When I came to visit the four men in Hoorn the actual project was just finished. Instead of a television station full of costumes and possible sets, I found a cozy coffee bar in the exhibition space of Hotel Mariakapel. The four men were in the building next to it which was both their living space as their working space as their sleeping space in one. They had just a few days left here in Hoorn before returning back to home, Calgary. But although their residency had came to an end, they still had a lot of work to do: Editing, editing, and... more editing.

How did the project go? Are you all satisfied?

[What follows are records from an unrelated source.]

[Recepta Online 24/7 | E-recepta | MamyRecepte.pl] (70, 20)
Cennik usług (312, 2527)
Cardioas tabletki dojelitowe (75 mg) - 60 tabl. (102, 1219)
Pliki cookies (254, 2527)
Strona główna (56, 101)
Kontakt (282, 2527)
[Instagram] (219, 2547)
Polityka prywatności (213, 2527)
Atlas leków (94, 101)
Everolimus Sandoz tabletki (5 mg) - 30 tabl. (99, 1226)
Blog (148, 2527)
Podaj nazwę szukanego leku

It was a slow process in the beginning which was quite difficult for all of us. First of all we were confronted with a language barrier, especially since it’s already a challenge to convince people to participate. You need people who are just as enthusiastic as we are, so basically it’s better to not have to convince them to engage with the project. It takes time to settle and to get to know people who might know other people who would like to join. But in the end we had so much material and so many ideas that we couldn’t film all of them. There just wasn’t enough time. The nice thing about this project is that you never know what the outcome is going to be. This is probably with all art projects but still this project depended entirely on its participants. They decide what we are going to do. We had some ideas beforehand, especially since we are familiar with this concept, but we never could have imagined it the way it turned out to be. For example, there is one men who took the camera with him while biking through Hoorn and to the Dyke, a very special place for him where he reflects on life in a more philosophical or poetic way. Very personal and symbolic at the same time. As a viewer you see the surroundings of the city and its nature and meanwhile you hear his calm voice. He really composed his own idea. It needed to be the perfect day otherwise we had to wait for the next day to see if the weather conditions were better. It’s very different from what some of us had imagined. We all have our own feelings about how it turned out to be, but I think we are all very satisfied.

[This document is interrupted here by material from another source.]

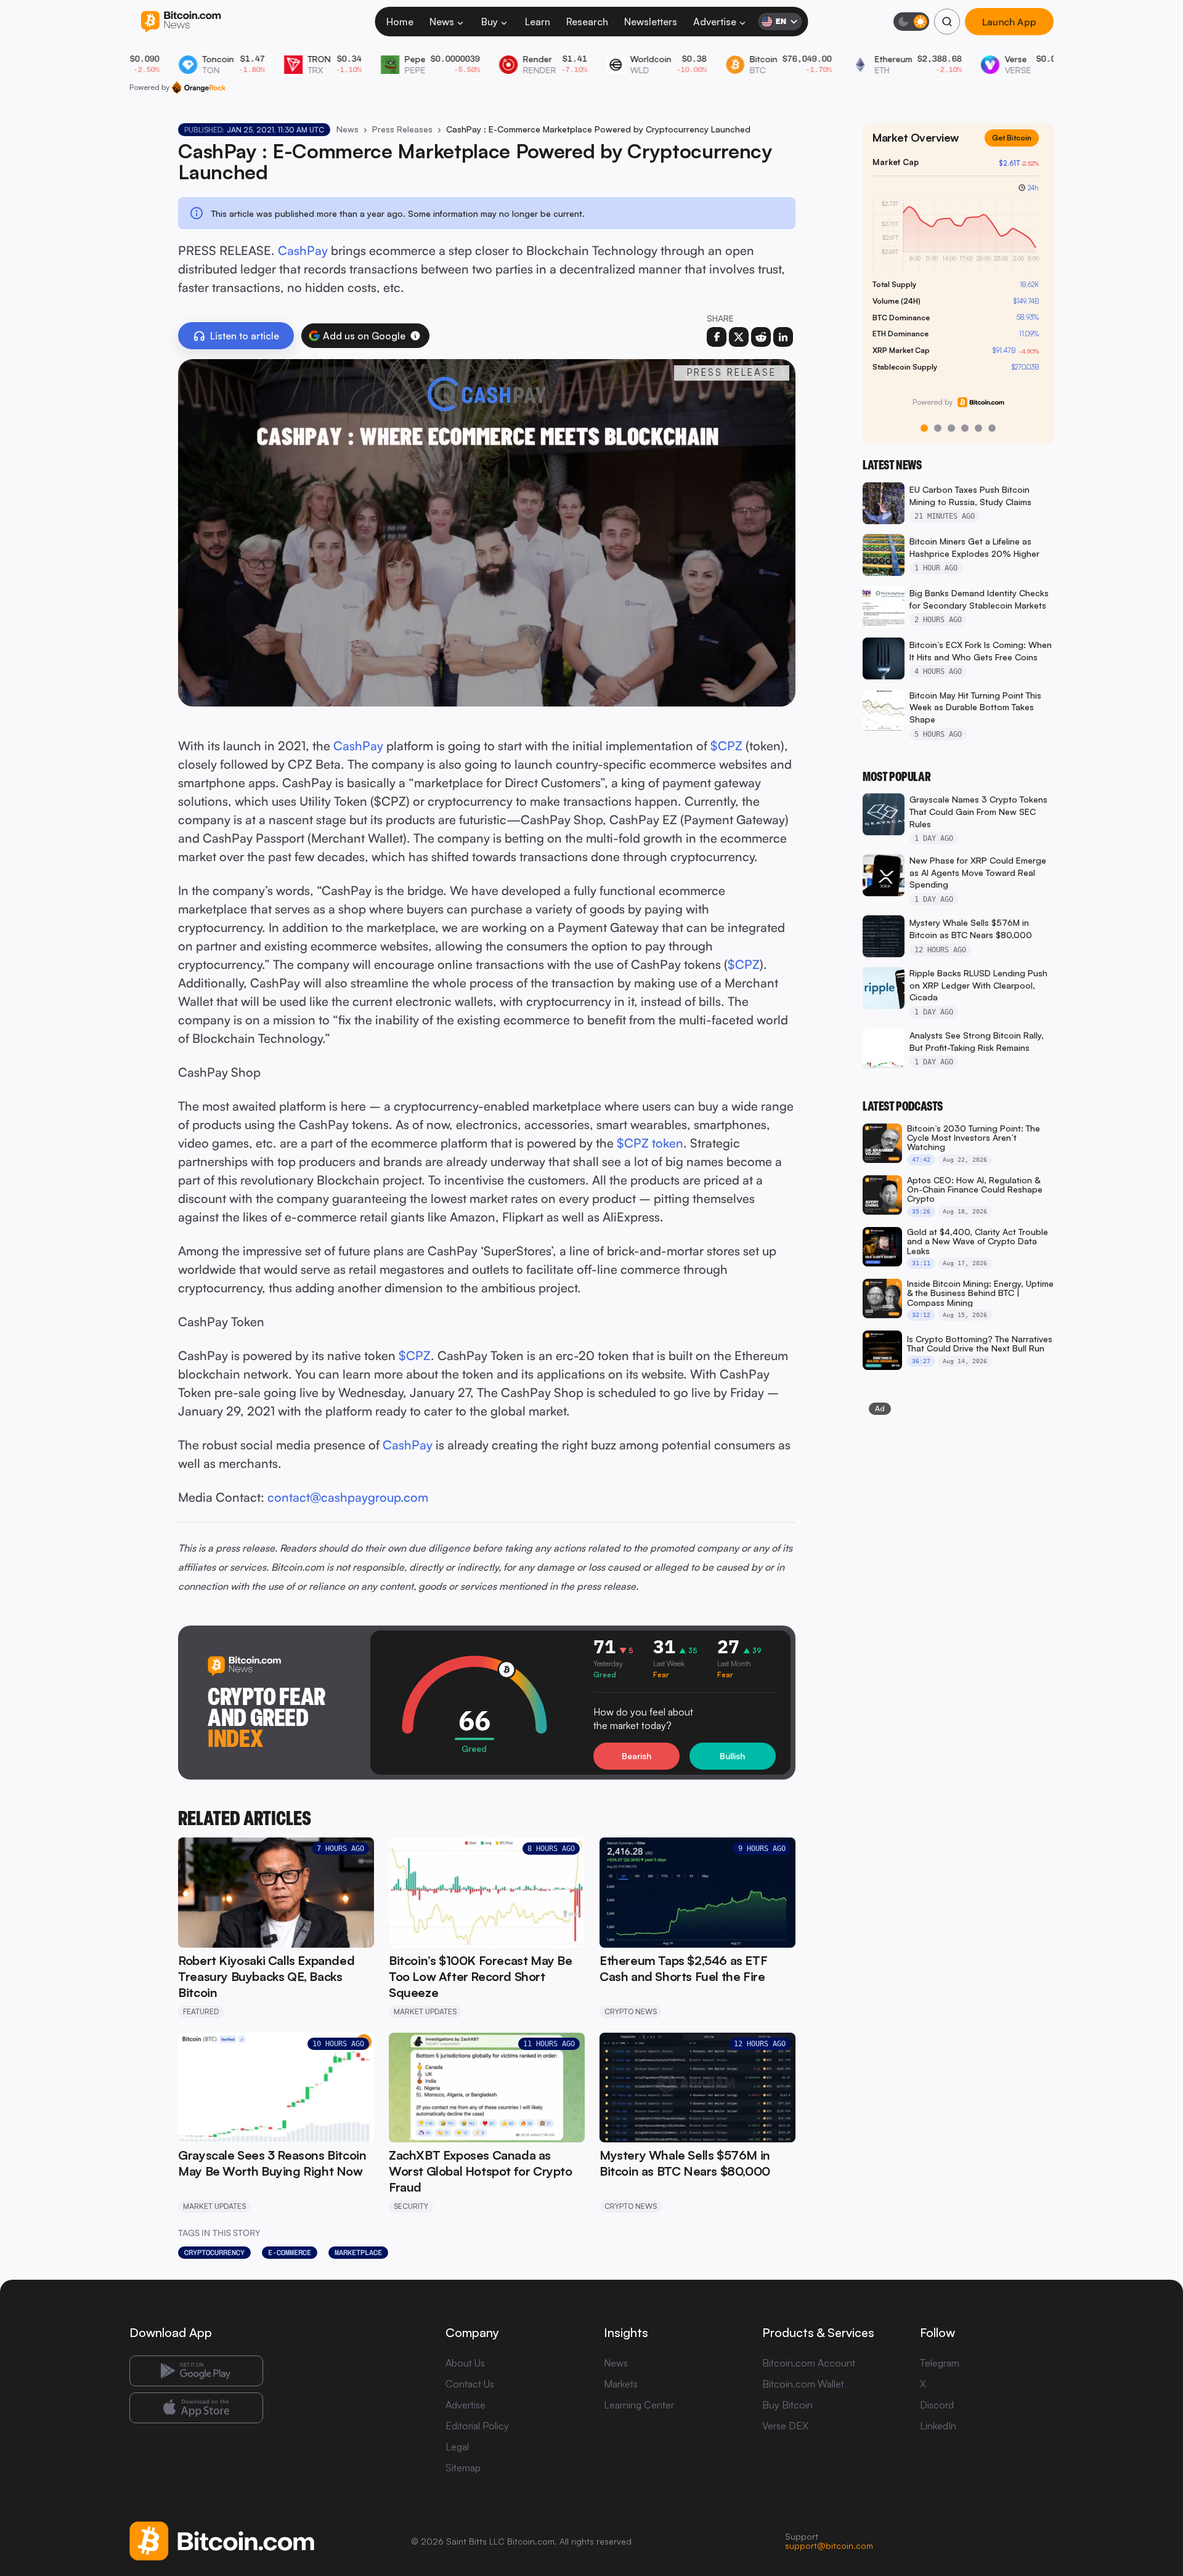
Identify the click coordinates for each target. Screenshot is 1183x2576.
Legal (457, 2446)
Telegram (939, 2363)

Petrus cycling along the Dyke on the Ijsselmeer near Hoorn

Do you want to say something with this project?

No, not really. It’s more a gesture. We rarely if ever want to communicate specific ideas. We basically just wanted to give the inhabitants of Hoorn the possibility to tell their story. We are really hesitant about attaching a specific politics to something like this. There is a politic gesture from which you can't really say it's not there because there are all sorts of things that public access is related to, like providing platforms for people, but we are not trying to say ‘that's what we are doing’. That kind of gesture undermines the actual content that people are making. We are all unsupportive of that idea. There is another way to think about it. It’s more about the process and the opportunity you give people to create something together. For instance, we also did a commissioned movie for the Children Library in the neighborhood. We went to the library to see these children and asked them what they wanted to do. The outcome will be shown at the library in the Children’s Book Week that will start this week. Of course the children were very excited to be part of this.

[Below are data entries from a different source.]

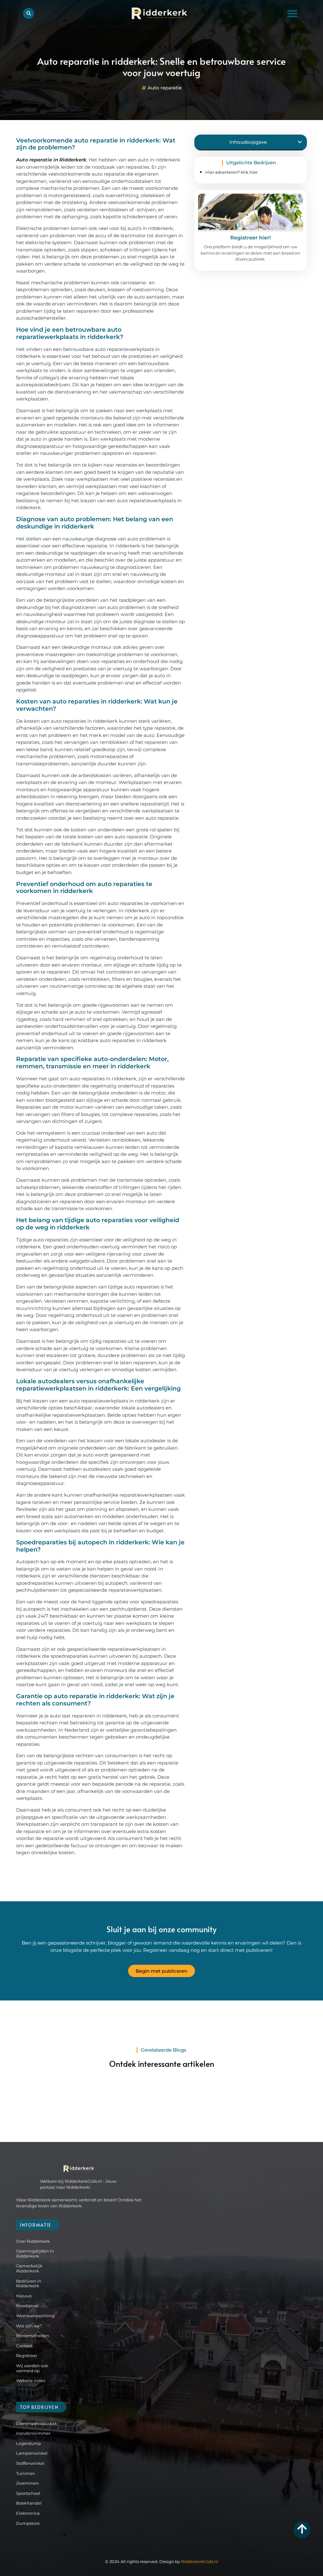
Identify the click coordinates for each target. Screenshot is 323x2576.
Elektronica (28, 2513)
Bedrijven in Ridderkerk (28, 2283)
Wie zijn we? (29, 2325)
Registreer (26, 2355)
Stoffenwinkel (30, 2463)
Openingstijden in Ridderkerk (35, 2253)
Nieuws (24, 2295)
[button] (292, 13)
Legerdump (28, 2443)
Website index (30, 2380)
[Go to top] (302, 2528)
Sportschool (28, 2493)
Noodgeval (27, 2305)
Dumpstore (28, 2523)
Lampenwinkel (32, 2453)
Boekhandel (29, 2503)
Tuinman (25, 2473)
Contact (24, 2345)
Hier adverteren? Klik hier (231, 172)
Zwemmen (27, 2483)
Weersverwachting (35, 2315)
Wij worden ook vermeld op (32, 2368)
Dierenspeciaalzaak (33, 2423)
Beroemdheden (32, 2335)
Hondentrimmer (33, 2433)
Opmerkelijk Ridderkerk (29, 2268)
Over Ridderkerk (33, 2241)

Can you tell me more about the Arbour Lake Sghool. What’s with the name?

After we finished art school we started living together in this strange house in a suburban community. A place which begs to have its social limitations challenged. From there we started all kinds of projects, often together with a lot of different artists. It’s quite superior to call it a school I guess (probably therefore the strange spelling), but the name comes from the name of this artificial neighborhood and the diversity of projects that we do in a collaborative environment.

What’s the next step?

Normally we do not repeat the projects we do, but this time we are all quite enthusiastic to redo it in another place since the results can be so different. We can certainly see us doing this again in a different way, at a different place. But there are no concrete plans yet. We do not really plan our future in detail. There are always plenty of ideas and after a while those ideas get more concrete. Now it’s first time to edit all the movies we made and upload them on the website so all the people from Hoorn and who are interested in it can see the results. We need to take some time to reflect on this project, to settle. We also talked about making a publication of all the projects we did with The Arbour Lake Sghool. We did a lot of very different projects in the last years, so I guess it’s about time to fit the pieces together and make some sort of overview to connect all the dots.

Poolse Vis (Trippers) is a promotional video for the Hoorn-based physical theatre group Poolse Vis. The members of the group in the image are Inge Voskamp, Eveline Agema, and Igor Vrebac

Although the project has come to an end at the Hotel Mariakapel, the created movies are already visible on tvhoorn.tv and soon there will be more.